(Records from a data collection)
....
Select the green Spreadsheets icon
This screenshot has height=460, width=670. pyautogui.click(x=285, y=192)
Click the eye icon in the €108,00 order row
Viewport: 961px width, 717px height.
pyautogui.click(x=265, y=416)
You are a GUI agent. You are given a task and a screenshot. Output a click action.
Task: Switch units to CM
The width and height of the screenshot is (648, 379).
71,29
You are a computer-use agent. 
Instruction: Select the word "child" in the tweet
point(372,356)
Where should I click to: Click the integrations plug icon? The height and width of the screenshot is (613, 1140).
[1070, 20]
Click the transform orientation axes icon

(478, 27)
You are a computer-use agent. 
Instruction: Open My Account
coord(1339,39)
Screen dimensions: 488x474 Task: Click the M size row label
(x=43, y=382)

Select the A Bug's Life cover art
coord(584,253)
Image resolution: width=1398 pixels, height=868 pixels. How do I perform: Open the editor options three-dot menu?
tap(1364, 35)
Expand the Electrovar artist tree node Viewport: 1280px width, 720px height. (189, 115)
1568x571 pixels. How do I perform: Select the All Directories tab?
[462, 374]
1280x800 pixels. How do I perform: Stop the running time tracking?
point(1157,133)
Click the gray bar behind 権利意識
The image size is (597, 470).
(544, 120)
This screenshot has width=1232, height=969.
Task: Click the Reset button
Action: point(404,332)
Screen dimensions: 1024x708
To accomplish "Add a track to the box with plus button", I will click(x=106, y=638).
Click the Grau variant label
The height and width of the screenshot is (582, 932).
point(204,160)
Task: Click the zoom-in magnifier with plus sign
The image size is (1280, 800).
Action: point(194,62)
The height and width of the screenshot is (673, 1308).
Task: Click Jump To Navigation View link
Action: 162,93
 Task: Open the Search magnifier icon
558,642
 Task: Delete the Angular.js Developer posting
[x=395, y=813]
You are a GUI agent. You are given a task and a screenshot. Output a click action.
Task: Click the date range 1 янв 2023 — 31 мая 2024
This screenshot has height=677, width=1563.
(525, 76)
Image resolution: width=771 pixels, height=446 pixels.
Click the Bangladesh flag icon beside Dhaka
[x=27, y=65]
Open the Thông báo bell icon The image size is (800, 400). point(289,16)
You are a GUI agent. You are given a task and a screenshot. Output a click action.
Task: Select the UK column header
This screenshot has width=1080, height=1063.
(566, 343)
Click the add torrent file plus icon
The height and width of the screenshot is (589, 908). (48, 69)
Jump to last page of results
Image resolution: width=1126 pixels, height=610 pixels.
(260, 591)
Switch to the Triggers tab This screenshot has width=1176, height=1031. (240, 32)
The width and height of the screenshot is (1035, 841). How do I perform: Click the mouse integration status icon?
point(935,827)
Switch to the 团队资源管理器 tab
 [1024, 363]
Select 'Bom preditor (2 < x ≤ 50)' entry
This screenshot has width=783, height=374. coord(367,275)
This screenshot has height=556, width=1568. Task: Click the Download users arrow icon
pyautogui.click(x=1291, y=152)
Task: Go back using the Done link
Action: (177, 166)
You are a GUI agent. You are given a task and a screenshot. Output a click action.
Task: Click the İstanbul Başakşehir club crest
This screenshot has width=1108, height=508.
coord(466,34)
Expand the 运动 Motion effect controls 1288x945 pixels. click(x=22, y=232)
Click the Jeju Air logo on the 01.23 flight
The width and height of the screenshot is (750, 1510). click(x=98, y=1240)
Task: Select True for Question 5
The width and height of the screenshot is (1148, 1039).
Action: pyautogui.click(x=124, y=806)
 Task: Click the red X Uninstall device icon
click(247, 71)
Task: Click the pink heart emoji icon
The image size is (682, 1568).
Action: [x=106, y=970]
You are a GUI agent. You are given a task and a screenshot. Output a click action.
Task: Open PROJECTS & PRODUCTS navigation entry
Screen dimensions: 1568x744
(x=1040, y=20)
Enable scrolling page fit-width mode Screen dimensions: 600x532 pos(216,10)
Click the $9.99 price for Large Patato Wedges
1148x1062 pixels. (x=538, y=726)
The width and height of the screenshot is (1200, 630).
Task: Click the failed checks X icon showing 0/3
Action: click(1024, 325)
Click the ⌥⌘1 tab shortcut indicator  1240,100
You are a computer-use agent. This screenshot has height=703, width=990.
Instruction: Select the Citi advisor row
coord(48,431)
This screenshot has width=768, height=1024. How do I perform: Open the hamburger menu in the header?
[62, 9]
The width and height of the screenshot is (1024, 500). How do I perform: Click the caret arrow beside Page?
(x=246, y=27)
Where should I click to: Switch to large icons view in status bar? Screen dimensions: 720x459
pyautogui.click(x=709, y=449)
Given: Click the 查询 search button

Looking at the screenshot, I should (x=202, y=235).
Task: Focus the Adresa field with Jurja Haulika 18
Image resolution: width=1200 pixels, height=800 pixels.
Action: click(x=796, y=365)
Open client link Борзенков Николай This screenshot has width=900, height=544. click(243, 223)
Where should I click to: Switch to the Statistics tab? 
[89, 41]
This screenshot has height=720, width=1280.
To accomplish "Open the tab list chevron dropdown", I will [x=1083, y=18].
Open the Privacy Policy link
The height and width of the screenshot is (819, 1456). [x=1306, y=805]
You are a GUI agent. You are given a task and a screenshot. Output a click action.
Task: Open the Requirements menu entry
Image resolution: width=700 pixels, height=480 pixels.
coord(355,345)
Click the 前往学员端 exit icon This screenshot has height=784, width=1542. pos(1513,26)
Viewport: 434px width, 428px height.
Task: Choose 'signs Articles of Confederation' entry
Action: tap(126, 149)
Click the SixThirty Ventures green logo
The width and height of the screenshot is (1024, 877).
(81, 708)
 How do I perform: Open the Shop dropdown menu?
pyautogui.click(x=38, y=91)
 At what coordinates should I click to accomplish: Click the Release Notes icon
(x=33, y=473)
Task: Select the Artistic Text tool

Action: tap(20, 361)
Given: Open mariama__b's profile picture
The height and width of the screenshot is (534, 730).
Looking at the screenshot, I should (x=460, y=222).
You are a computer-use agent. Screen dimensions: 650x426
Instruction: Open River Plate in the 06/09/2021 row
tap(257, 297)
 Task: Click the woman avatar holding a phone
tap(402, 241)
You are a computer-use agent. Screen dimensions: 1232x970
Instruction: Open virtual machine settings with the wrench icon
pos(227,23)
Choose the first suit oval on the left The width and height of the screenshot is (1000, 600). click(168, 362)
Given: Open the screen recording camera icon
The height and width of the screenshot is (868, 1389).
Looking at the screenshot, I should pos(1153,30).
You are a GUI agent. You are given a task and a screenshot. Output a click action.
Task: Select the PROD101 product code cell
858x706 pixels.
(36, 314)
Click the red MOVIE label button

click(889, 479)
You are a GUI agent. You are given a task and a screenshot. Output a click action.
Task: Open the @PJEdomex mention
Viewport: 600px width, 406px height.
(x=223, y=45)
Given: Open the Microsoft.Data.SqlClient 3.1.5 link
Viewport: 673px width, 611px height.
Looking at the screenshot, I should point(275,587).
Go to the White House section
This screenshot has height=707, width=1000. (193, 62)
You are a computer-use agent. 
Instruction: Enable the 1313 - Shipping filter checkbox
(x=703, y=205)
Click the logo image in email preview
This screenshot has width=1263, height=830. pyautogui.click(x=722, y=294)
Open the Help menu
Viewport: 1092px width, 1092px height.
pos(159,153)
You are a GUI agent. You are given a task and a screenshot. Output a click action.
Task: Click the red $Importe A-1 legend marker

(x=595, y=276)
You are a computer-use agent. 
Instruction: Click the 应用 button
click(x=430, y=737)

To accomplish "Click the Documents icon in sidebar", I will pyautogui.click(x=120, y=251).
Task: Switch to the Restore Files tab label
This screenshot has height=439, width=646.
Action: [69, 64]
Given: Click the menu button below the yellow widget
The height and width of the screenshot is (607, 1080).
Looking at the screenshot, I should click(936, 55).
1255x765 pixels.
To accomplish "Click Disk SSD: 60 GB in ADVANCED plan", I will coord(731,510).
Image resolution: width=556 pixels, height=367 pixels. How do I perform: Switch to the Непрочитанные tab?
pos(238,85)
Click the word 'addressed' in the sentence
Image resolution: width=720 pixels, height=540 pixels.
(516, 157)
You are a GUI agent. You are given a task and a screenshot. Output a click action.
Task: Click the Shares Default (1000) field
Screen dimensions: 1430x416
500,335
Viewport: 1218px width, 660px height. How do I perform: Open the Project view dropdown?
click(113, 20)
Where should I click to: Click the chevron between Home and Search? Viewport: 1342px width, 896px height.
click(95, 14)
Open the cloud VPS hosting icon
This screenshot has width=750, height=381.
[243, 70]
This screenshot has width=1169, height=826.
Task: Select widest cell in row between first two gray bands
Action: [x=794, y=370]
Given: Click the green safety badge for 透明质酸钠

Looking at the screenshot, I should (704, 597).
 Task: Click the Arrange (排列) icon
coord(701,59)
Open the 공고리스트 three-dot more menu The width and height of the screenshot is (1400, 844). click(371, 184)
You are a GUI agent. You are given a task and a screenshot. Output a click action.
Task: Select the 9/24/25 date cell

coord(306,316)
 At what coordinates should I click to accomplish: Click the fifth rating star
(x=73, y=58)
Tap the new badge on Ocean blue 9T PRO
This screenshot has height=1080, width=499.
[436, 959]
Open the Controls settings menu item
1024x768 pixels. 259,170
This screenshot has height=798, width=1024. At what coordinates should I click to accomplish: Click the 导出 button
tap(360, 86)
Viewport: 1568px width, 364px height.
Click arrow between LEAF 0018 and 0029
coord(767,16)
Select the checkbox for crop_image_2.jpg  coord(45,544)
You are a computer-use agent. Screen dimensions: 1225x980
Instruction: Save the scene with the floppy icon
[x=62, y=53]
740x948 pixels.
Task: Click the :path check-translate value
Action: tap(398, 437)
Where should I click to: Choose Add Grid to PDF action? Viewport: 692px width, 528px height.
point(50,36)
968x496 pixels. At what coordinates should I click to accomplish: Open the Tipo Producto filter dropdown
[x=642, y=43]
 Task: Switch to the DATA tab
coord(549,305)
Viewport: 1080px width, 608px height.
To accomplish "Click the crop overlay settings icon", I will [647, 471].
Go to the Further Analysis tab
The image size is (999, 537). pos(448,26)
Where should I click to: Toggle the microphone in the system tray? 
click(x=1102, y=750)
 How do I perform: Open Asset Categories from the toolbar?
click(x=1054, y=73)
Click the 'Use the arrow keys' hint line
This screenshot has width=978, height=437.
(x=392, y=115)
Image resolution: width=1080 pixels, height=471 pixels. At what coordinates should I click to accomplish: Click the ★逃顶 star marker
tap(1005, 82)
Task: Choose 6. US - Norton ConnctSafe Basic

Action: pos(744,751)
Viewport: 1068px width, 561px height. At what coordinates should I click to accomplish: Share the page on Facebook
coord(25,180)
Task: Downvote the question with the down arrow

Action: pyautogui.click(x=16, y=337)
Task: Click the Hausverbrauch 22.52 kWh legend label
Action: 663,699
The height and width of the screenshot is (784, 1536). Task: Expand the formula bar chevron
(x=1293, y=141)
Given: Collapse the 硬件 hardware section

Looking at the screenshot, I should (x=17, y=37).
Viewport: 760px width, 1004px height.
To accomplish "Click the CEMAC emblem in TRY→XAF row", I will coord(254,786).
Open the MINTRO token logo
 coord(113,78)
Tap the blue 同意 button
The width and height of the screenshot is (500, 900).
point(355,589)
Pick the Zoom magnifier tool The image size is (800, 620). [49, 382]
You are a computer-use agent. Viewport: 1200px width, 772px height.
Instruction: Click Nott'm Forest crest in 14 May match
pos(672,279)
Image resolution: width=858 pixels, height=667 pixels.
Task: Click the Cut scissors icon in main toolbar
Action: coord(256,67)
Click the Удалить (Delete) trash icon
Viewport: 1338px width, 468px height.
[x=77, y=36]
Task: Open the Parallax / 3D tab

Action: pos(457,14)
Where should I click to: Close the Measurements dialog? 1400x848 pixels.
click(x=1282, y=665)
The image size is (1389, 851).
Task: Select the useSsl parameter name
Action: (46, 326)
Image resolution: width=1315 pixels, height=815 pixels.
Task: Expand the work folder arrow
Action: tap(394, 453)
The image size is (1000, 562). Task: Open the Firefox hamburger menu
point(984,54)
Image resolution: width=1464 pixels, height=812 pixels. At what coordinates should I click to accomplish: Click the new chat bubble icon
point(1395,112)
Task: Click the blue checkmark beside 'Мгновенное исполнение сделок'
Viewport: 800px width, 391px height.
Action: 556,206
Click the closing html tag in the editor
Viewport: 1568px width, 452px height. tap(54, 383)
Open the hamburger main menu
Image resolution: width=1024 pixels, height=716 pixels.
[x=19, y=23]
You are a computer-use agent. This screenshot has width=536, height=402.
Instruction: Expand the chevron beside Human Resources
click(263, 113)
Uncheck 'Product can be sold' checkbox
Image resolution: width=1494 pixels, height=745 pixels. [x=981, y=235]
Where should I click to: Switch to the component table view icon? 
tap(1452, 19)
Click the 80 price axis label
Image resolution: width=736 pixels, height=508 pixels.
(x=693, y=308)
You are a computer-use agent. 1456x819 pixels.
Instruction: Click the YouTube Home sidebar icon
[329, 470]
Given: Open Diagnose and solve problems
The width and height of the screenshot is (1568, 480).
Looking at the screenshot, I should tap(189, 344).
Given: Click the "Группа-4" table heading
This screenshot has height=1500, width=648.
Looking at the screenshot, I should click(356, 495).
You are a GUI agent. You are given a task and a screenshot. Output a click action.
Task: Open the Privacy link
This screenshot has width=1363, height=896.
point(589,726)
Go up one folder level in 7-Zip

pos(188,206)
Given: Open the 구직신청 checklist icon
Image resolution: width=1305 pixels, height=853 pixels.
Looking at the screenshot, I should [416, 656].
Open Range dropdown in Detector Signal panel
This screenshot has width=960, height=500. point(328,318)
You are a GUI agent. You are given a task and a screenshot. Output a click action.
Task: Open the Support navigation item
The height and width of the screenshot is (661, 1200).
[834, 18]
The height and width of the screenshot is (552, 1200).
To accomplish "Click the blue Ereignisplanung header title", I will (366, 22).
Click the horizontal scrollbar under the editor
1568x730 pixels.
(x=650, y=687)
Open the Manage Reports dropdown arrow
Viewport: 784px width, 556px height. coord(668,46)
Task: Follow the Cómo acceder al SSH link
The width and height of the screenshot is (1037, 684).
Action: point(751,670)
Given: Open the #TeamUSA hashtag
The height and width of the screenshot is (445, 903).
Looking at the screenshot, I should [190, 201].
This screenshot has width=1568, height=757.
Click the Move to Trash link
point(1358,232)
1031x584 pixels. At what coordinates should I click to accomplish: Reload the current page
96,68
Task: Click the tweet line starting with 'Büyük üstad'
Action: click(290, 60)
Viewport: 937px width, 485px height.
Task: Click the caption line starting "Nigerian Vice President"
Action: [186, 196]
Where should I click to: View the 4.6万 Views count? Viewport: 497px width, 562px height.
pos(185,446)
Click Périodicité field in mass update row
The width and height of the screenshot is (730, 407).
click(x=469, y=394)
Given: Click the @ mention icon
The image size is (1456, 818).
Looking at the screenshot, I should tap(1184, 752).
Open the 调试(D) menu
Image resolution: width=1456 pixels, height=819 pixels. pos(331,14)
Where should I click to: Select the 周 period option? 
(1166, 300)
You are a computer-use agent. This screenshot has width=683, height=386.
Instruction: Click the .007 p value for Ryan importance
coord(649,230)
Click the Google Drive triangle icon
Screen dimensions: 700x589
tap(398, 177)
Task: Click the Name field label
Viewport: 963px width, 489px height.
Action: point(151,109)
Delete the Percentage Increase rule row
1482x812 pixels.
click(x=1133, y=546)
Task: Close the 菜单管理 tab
....
Transcribe the rows above exactly, covering everything from the line containing "Viewport: 1218px width, 660px" down to the line containing "click(113, 20)", both lines included.

Viewport: 1218px width, 660px height. How do I perform: Open the Project view dropdown?
click(113, 20)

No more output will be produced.